Problem details
Below are the records; give again exactly the line with "[downloads] (140, 22)", the line with "62251575 (69, 1283)", and each line that lies between them, and nothing besides.

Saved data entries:
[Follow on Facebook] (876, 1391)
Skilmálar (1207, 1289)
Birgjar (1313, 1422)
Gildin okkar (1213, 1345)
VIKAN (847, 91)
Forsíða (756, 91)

==

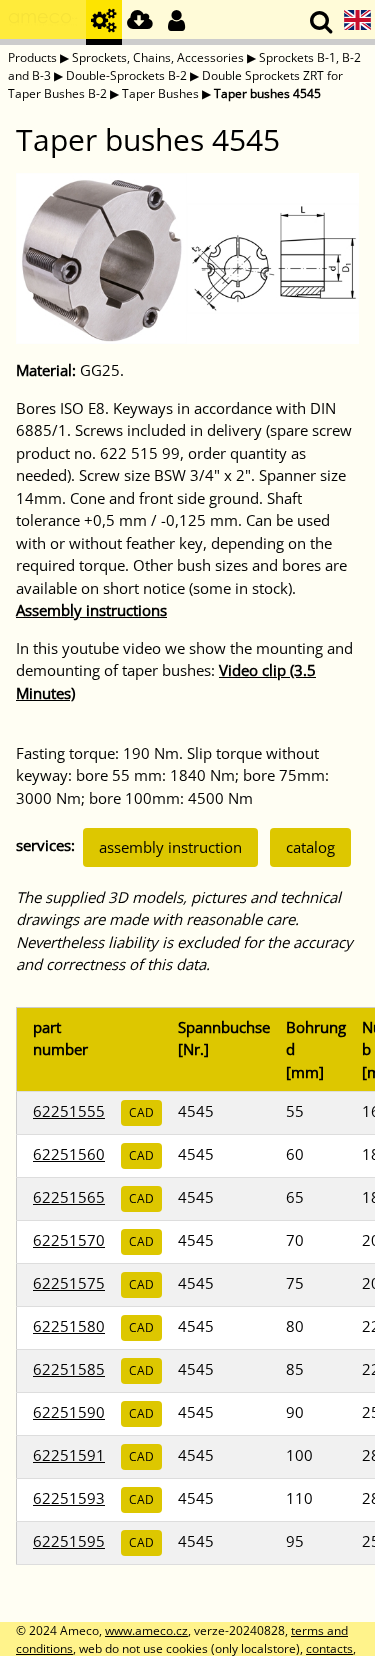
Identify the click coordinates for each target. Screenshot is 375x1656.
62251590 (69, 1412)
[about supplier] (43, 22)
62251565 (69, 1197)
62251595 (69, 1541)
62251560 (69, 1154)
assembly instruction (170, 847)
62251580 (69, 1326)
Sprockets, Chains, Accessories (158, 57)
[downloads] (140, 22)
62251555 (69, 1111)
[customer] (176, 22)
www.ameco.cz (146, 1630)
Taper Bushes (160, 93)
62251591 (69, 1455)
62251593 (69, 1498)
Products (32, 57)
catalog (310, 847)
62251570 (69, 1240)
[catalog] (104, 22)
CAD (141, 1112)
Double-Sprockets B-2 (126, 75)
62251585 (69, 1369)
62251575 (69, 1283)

==

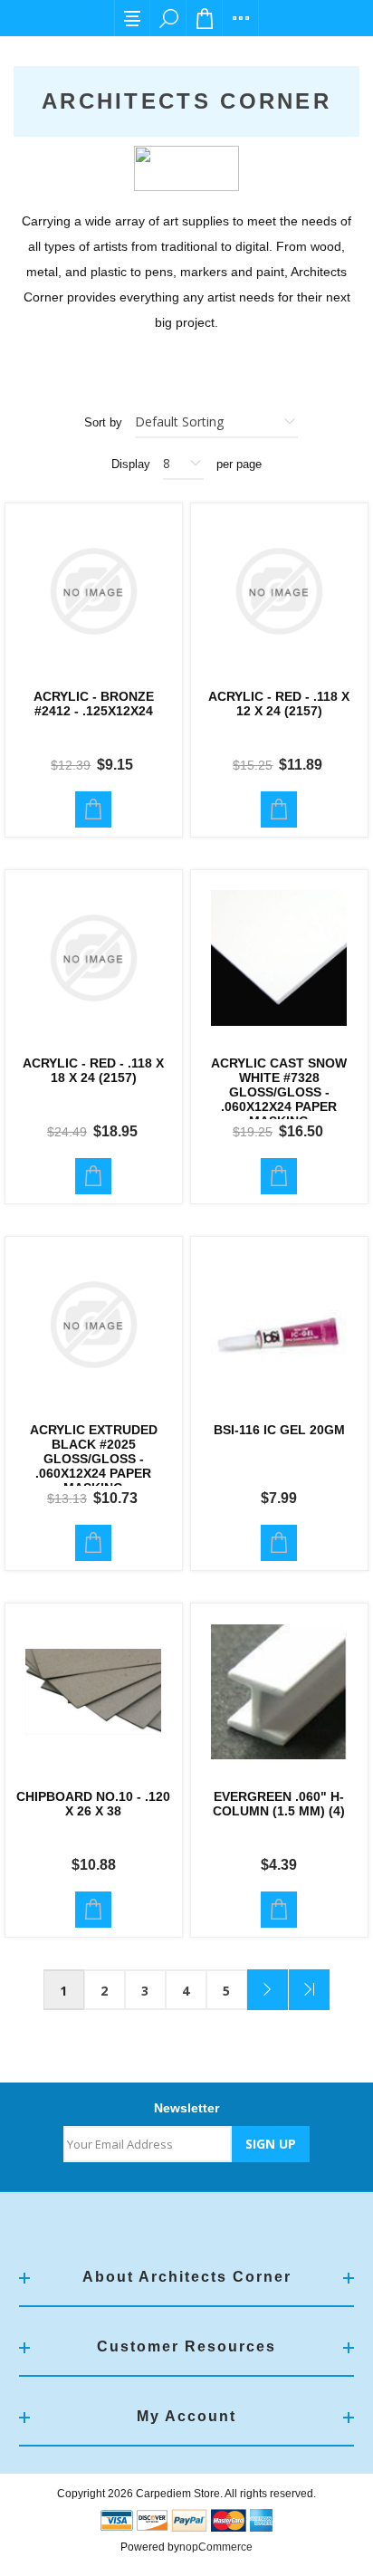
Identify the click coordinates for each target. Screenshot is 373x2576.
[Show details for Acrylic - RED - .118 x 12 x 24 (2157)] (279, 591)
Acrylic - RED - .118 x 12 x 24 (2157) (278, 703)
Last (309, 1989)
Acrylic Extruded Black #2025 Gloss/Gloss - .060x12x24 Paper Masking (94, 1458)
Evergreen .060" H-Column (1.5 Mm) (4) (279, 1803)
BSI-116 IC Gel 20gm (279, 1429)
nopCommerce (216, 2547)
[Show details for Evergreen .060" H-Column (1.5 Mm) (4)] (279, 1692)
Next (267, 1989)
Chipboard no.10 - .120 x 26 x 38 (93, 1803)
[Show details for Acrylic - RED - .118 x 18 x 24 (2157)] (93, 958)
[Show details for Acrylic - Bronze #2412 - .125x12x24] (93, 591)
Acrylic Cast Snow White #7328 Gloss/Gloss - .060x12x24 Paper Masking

Response to this exercise
[downloads] (140, 22)
62251555 (69, 1111)
[customer] (176, 22)
www.ameco.cz (146, 1630)
Taper Bushes (160, 93)
62251591 (69, 1455)
62251593 (69, 1498)
Products (32, 57)
catalog (310, 847)
62251570 (69, 1240)
[catalog] (104, 22)
CAD (141, 1112)
Double-Sprockets B-2 (126, 75)
62251585 (69, 1369)
62251575 (69, 1283)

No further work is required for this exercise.